If there was a software reason it might be in the event logs. You can view these by going to [start] and typing
eventvwr.exe. Look for event 1074.
If it is due to hardware then it is unlikely that the OS will not get the time to do anything. This could be due to many reasons, but most often it is a case of a failing cooling or a failing PSU.
To diagnose this:
- Is your house cooler than the other place?
- Is there a limit to how long leaving it powered off helps the keep it up (e.g. it average period it stays up the same after it cooled down completely?
- Are all the fans working?
If not, try a few of these:
- Recheck all fans are connected an working (including the fan in the PSU).
- Check if heatsinks are properly connected.
- Test with some components removed (e.g. remove half the RAM. Test. Then test with the other RAM stick, etc. etc.)

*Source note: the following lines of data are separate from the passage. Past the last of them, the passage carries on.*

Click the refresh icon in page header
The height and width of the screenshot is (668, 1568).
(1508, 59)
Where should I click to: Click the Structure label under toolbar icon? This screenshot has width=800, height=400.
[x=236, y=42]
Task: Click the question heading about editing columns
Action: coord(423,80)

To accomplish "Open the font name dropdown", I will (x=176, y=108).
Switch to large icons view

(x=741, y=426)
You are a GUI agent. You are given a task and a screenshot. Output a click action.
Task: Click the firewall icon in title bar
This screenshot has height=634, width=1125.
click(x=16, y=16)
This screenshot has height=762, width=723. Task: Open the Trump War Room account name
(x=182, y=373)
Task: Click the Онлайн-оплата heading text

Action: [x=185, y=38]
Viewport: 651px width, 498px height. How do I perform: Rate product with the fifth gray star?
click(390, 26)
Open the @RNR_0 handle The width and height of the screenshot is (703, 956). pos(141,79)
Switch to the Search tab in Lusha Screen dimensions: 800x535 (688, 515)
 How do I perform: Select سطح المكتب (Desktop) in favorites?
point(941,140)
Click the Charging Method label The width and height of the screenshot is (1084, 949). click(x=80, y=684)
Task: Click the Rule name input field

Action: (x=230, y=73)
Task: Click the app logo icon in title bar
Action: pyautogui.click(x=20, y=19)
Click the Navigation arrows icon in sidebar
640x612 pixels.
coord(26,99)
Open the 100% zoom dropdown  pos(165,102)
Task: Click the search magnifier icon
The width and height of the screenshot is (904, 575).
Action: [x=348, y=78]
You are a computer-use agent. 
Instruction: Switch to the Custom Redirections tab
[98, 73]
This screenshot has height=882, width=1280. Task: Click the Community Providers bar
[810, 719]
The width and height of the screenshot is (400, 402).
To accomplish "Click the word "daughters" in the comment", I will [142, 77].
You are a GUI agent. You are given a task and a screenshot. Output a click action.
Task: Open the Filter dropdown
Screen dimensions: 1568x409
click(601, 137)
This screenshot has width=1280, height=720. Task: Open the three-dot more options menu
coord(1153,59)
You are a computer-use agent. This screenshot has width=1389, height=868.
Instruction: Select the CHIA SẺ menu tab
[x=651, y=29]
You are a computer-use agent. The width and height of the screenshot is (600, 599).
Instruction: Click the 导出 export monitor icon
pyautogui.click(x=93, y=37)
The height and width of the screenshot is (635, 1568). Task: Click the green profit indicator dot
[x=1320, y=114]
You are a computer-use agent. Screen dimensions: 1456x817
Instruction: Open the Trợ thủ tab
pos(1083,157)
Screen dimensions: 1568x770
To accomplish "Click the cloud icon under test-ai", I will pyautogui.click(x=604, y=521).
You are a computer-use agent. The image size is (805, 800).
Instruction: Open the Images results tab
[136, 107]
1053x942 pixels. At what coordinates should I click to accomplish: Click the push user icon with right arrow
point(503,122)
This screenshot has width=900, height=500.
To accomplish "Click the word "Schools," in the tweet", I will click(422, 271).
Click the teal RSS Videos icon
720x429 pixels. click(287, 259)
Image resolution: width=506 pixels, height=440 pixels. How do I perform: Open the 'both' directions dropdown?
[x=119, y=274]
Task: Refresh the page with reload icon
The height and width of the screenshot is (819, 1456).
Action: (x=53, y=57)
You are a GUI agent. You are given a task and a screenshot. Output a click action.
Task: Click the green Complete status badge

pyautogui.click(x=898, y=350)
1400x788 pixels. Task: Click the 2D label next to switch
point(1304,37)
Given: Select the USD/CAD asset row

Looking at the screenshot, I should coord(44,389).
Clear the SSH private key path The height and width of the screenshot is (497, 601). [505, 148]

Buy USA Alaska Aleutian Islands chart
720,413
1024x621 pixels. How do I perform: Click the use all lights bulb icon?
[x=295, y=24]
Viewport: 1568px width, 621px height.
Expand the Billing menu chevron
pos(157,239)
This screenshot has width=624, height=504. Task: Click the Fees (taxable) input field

- Test with other components (e.g. another PSU might be a good place to begin with).
If all of these fail: Test your components in another computer and/or reinstall your OS to make sure it is not software related. If you want to keep your currently installed program then first make a backup, or use a different drive.
An alternative to re-installation is to boot a liveCD. Preferably one where you can use similar software which you normally use. (e.g. if it normally crashed while playing games then a liveCD with a graphical benmchmark or a graphical intense game to stress the same components).